• _Work instructions_
1. From the page extract on the song "Getting Upstairs," please list every thing the quoted song snippet says "some likes."
2. In the page extract on the song "Getting Upstairs," which dance is named as having that song?
3. Pick up the page extract on the song "Getting Upstairs" after its last sentence and keep writing.

• _Page extract_

----

WARNING: What is now known as "the n word" is fully spelled out in most version of this song.

Because I consider that word a pejorative referent, I don't fully spell it out even when I'm quoting old texts.

From
http://mudcat.org/thread.cfm?threadid=37741Such a Getting Upstairs [hereafter known as Mudcat: Getting Upstairs]

From pavane, 14 Aug 01 - 04:55 AM
"I have been looking for the full song to the Headington Morris Dance 'Getting Upstairs', which has the snippet :

Some likes coffee, some likes tea
Some likes a pretty girl, just like me [Just like I do, I suppose that means]
Such a getting upstairs and a playing on the fiddle]
Such a getting upstairs I never did see"

----

• _Collected material_
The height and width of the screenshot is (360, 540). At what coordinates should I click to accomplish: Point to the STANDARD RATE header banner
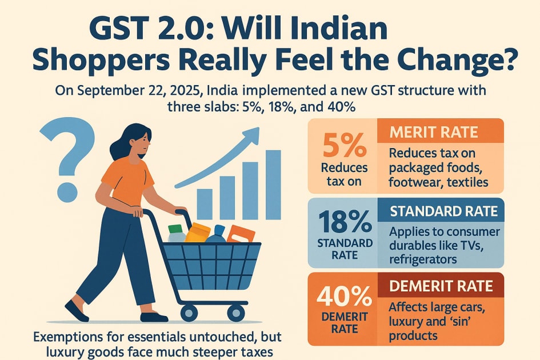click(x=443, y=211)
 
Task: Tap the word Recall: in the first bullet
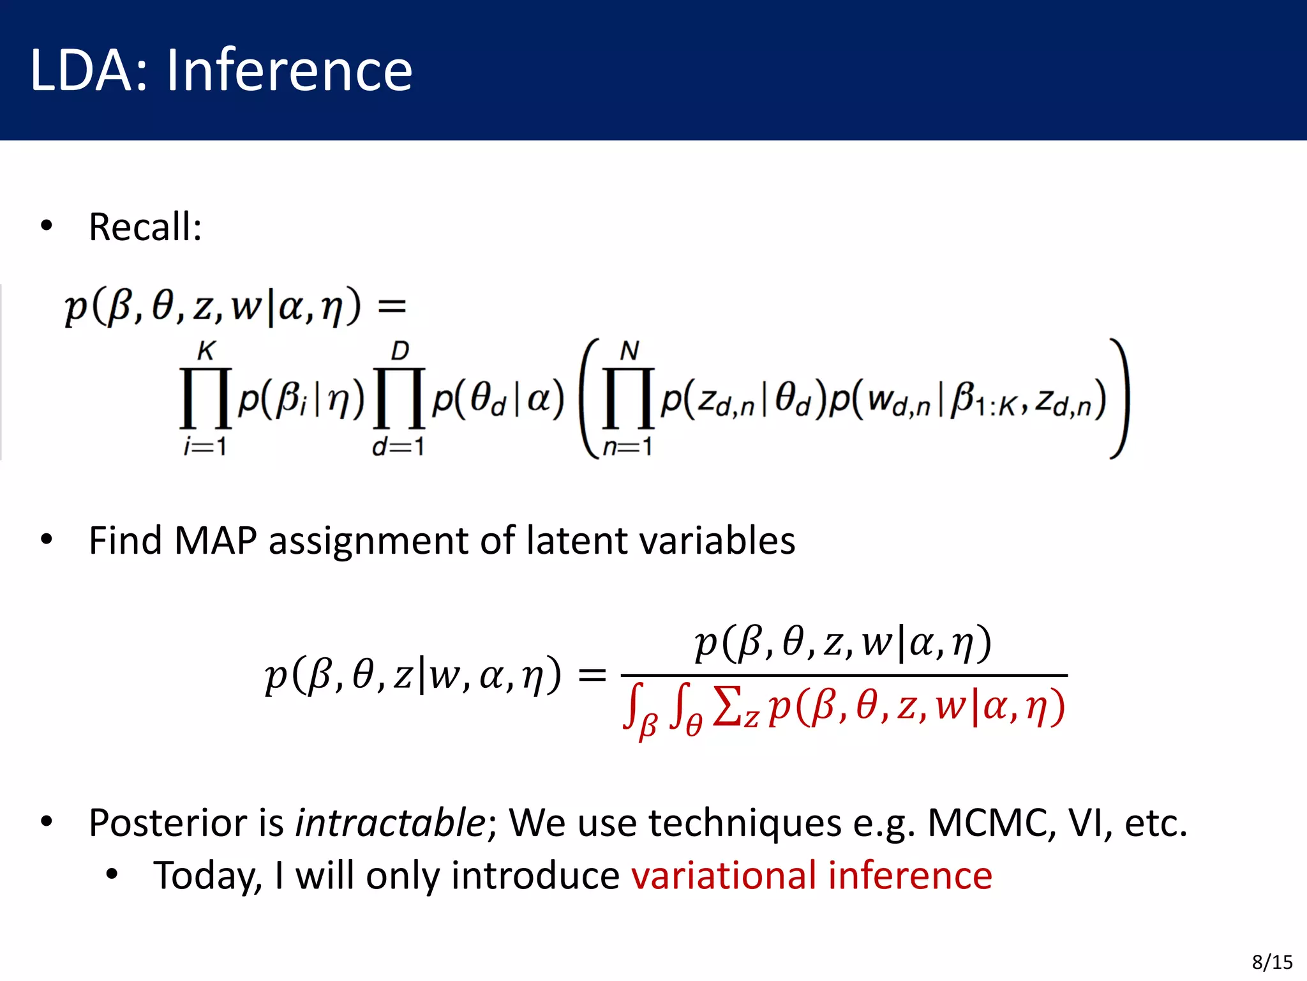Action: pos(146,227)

----

• _Final answers_
1. coffee, tea, a pretty girl

2. The Headington Morris Dance.

3.
**
posted by masato sakurai, 15 Aug 01 - 04:26 AM
"Bits of info (not in The Fiddler's Companion) #2. There is a song sheet (without music) containing "Sich a Gitting Up Stairs" in America Singing: Nineteenth-Century Song Sheets, Libray of Congress. This was "Sold by L. Deming, wholesale and retail, No. 62, Hanover Street, 2d door from Friend Street, Boston, and at MIDDLEBURY, Vt.," and begins with:
ON a Suskyhanner raft I come down de bay,
And I danc'd, and I frolick'd, and fiddled all de way.
Sich a gitting up stairs I never did see, &c.
Trike he to and heel--cut de pigeon wing,
Scratch gravel, slap de foot--dats just de ting.
Sich a gitting up stairs, &c.

"Such a Getting Upstairs" as a going-up-to-bed song from Indiana is in Ruth Crawford Seeger's American Folk Songs for Children (Doubleday, 1948, p.53) with music:
Such a getting upstairs I never did see,
Such a getting upstairs it didn't suit me.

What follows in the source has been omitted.